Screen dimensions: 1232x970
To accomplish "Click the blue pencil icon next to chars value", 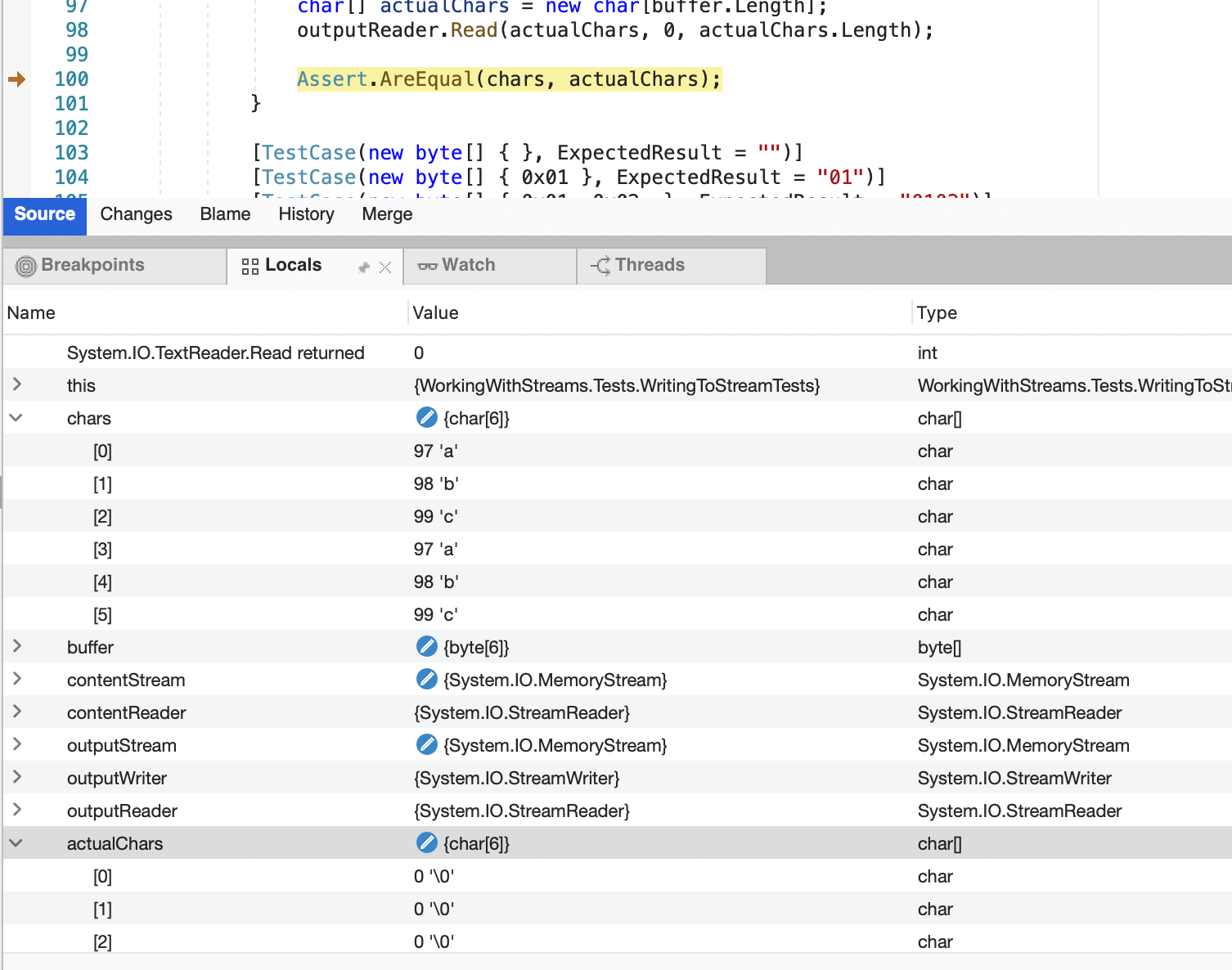I will click(x=426, y=417).
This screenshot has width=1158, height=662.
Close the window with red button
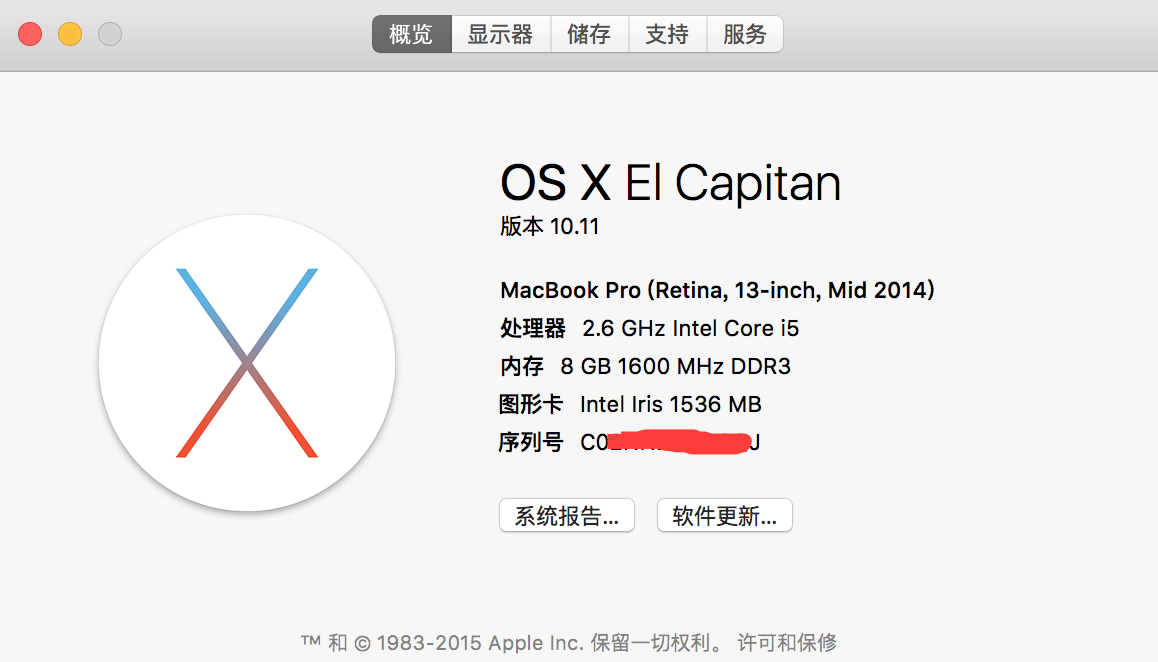pyautogui.click(x=30, y=34)
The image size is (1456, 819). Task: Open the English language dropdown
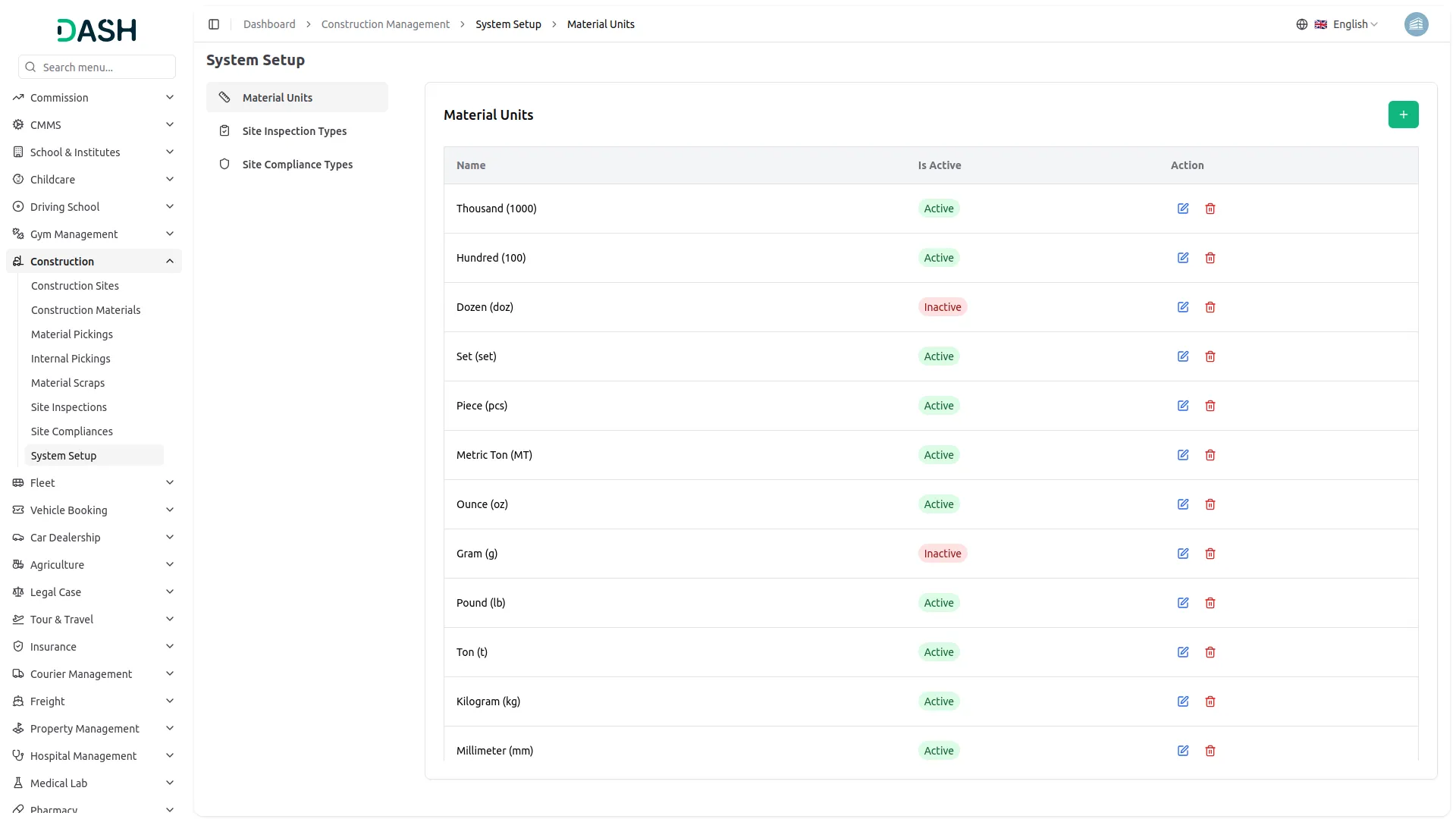(x=1354, y=24)
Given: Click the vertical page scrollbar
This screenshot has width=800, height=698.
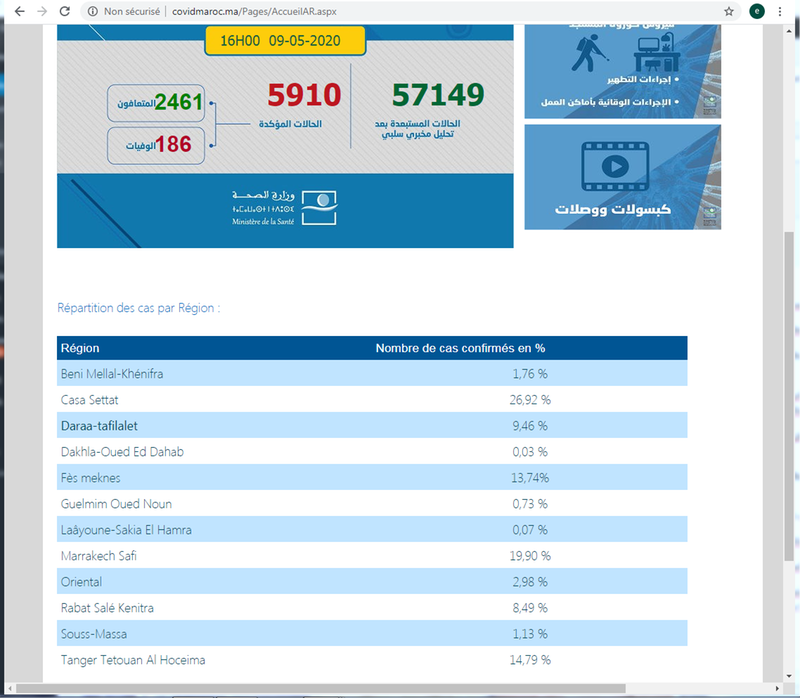Looking at the screenshot, I should click(x=790, y=400).
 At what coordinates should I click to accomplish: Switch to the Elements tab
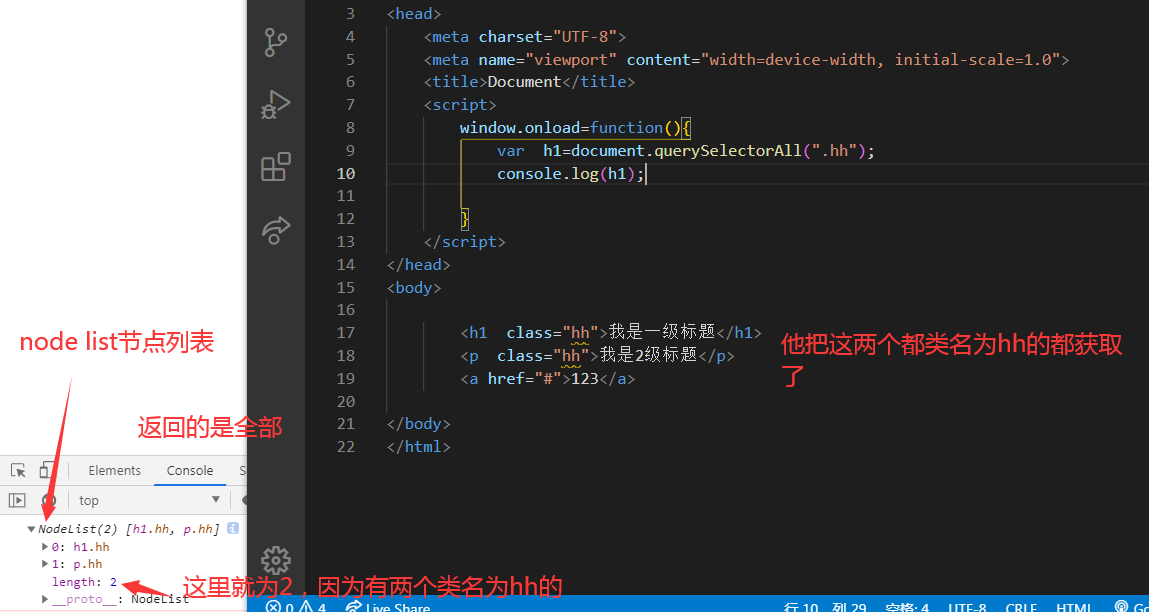pyautogui.click(x=114, y=470)
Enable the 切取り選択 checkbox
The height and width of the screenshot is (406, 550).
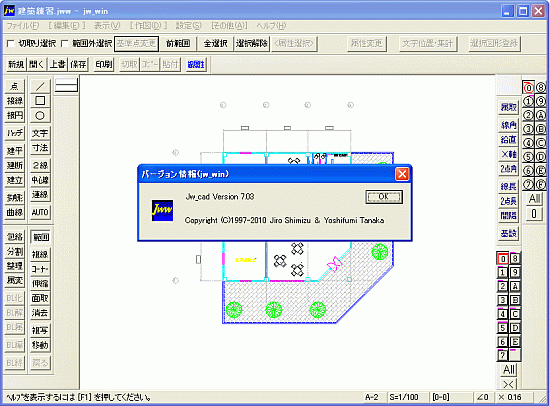click(x=11, y=44)
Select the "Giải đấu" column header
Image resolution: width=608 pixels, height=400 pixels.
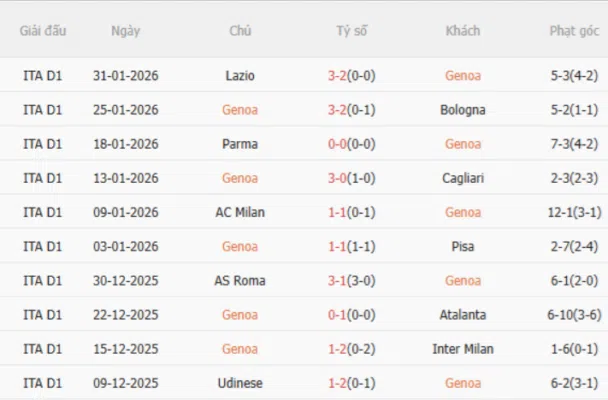click(42, 31)
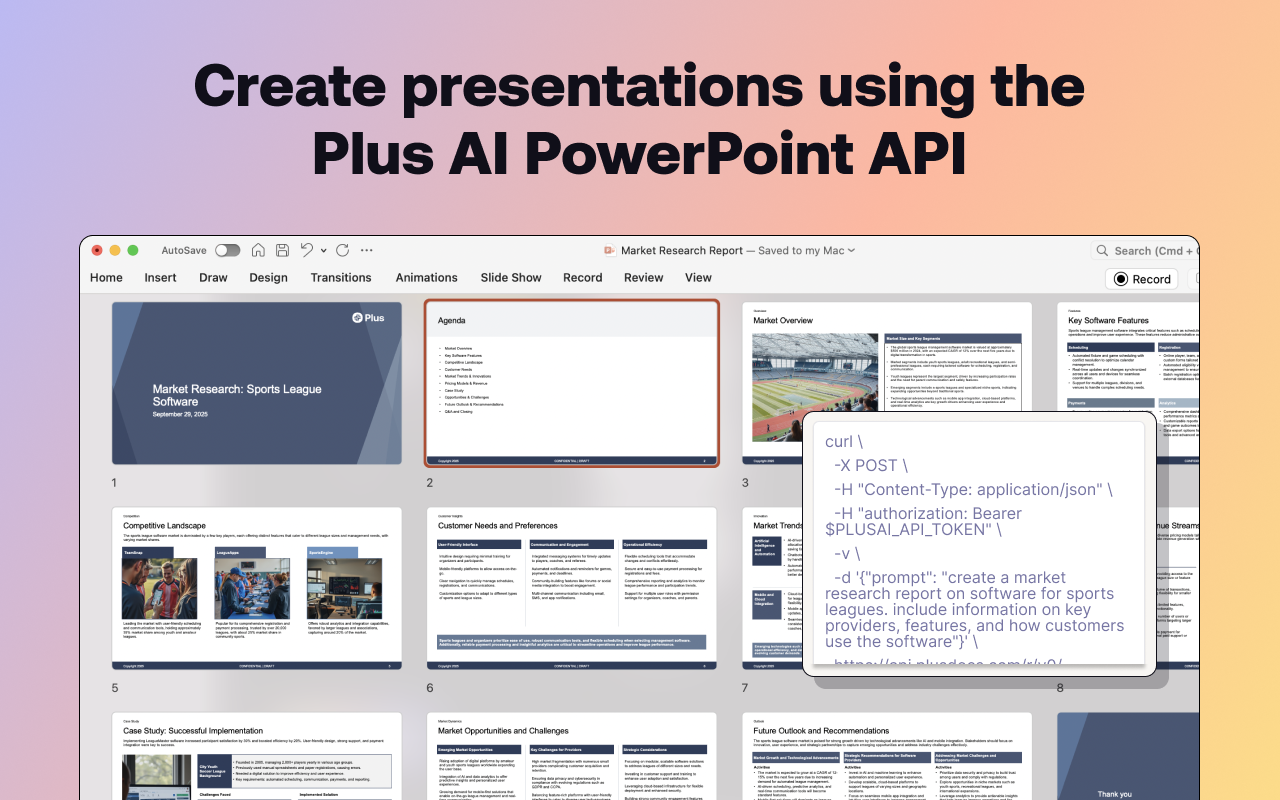Viewport: 1280px width, 800px height.
Task: Open the Slide Show tab
Action: pyautogui.click(x=510, y=277)
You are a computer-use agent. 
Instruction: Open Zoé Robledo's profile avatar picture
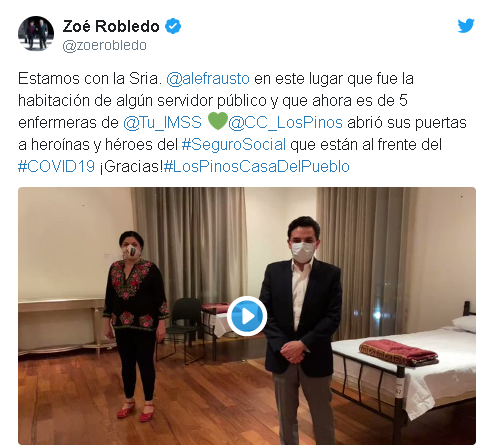(x=36, y=34)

+ + + + +

Output the part of the rows above that opens with the line containing "This screenshot has width=1158, height=662." and closes with the line containing "pyautogui.click(x=114, y=470)", both included, as a numbered list with blank lines left out. Leave the pictures out of the answer.

1. This screenshot has width=1158, height=662.
2. Close the window with red button
3. pyautogui.click(x=30, y=34)
4. The image size is (1456, 819). Task: Open the English language dropdown
5. (x=1354, y=24)
6. Given: Click the vertical page scrollbar
7. This screenshot has width=800, height=698.
8. Looking at the screenshot, I should click(x=790, y=400).
9.  At what coordinates should I click to accomplish: Switch to the Elements tab
10. pyautogui.click(x=114, y=470)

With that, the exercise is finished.